§ What you are asked to do
Having found the line that contains "Task: Click the", please retype only it and every line after it up to the end of the entries, exactly as written.

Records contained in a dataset
+ + + + +

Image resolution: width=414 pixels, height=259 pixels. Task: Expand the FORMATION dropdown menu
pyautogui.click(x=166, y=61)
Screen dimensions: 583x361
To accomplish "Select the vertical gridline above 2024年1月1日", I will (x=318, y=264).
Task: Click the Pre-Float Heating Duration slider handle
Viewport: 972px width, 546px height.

+ + + + +

§ Solution to the problem
Task: Click the Pre-Float Heating Duration slider handle
Viewport: 972px width, 546px height.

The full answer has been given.